I found the Worthington game via the Marshall radio station on the Internet. I turned the game on with Worthington ahead by seven and with about five minutes left. With such a lead I was thinking about how I could arrange my schedule next week to watch the Trojans in the State Tournament. But as any long-time fan knows chickens cannot be counted before they are hatched. Marshall rallied, Worthington took the lead, Marshall went ahead, Worthington tied the game, Marshall scored with four seconds in the game—Worthington lost.

I haven’t followed Worthington all year and don’t know any of the players on the team, but suddenly I was despondent. How can listening to a team lose a game half a state away bring out such sadness?

I went upstairs to visit with my family, and couldn’t help think about the Plainview game. They have been rated #1 in the state all year in class 2A. The only game they lost all year was to Osseo—a 4A team that has consistently been rated in the top five of class 4A. I was certain that Plainview would win. I was already thinking about watching them at the State Tournament next week and hoping they would be playing for the state championship on Saturday. I couldn’t find the game, but noticed a Facebook post by a youth from the church I served in Plainview. He said he was losing his voice by screaming his lungs out. That surprised me. I wasn’t expecting any suspense in the game. I asked the score. He gave the score, but didn’t write who had won. I found the Rochester Post-Bulletin web site on my I-Phone. The Rochester paper gleefully had already shared the shocker—Lourdes had beaten Plainview.
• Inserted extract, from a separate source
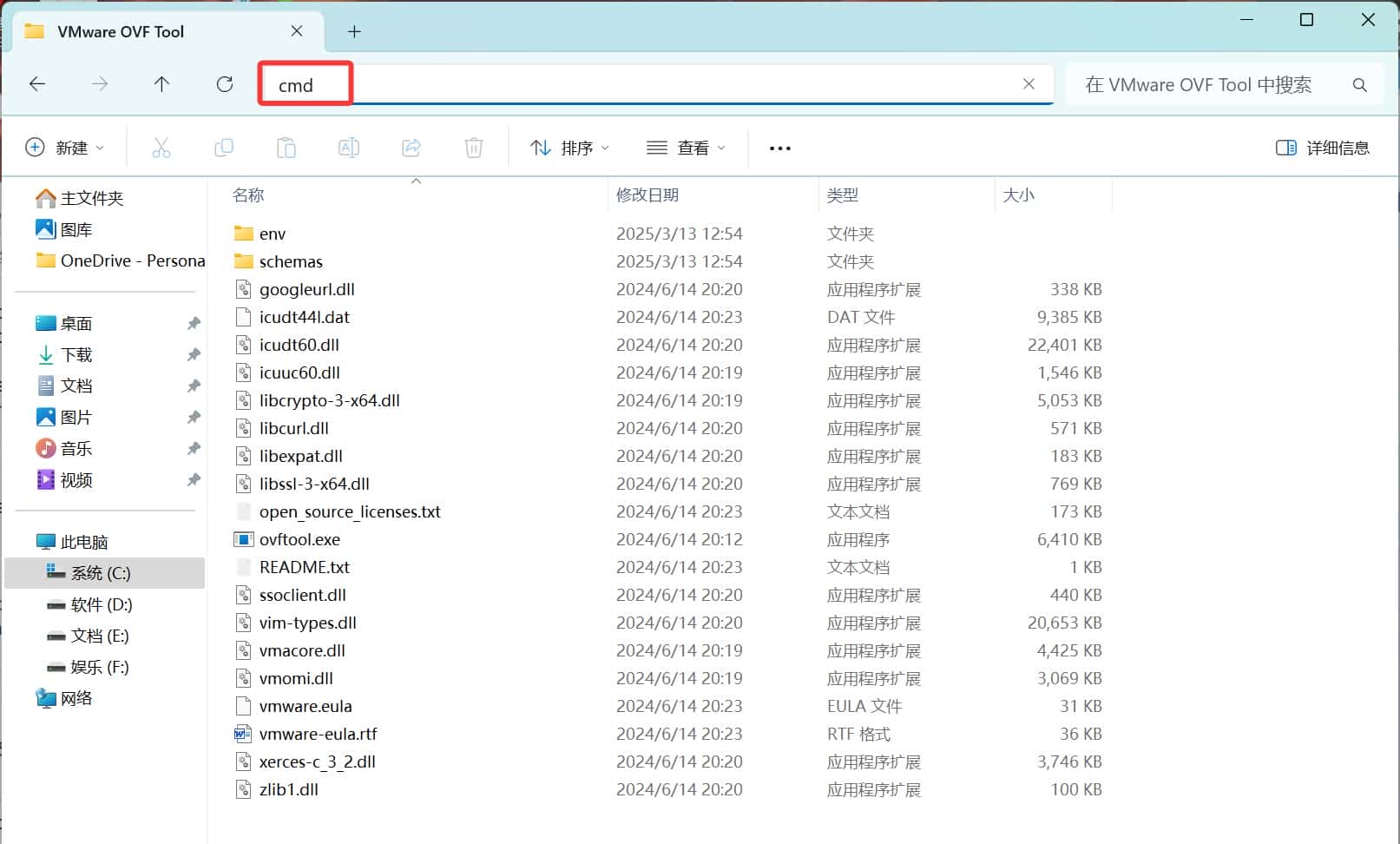The width and height of the screenshot is (1400, 844).
Task: Select the ovftool.exe file
Action: point(299,539)
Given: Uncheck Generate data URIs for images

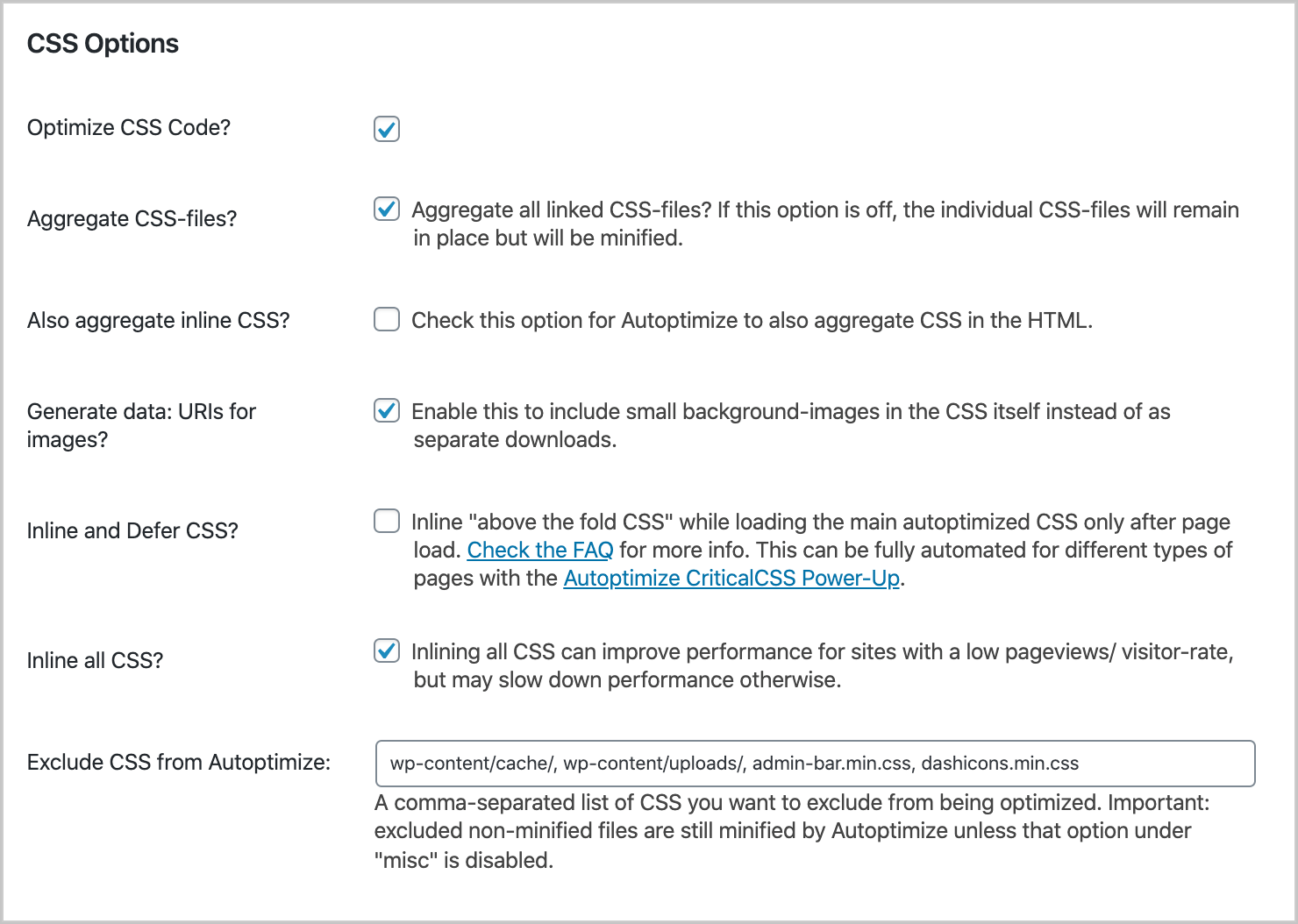Looking at the screenshot, I should (386, 410).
This morning I woke up to read via Facebook that my sister had sat by the radio listening to Redwood Valley play Windom in the sectional finals. My sister is not at all a sports fan, but she posted updates on my wall. First overtime, second overtime, third overtime, and finally a fourth overtime. Redwood Valley won in an upset. Even she—who quite possibly hasn’t seen a game in person all year—wrote that she could hardly bear the suspense.

These dramas are being played out right now in every state in high school basketball and in the NCAA I, II, and III tournaments. The agony and passion matches whatever is showing right now at the Guthrie. The suspense is irresistible.

We leaders in the church can learn lessons from this fandom. Until we can communicate the suspense and drama of faith we will continue to look at empty chairs in our sanctuaries while gymnasiums are packed.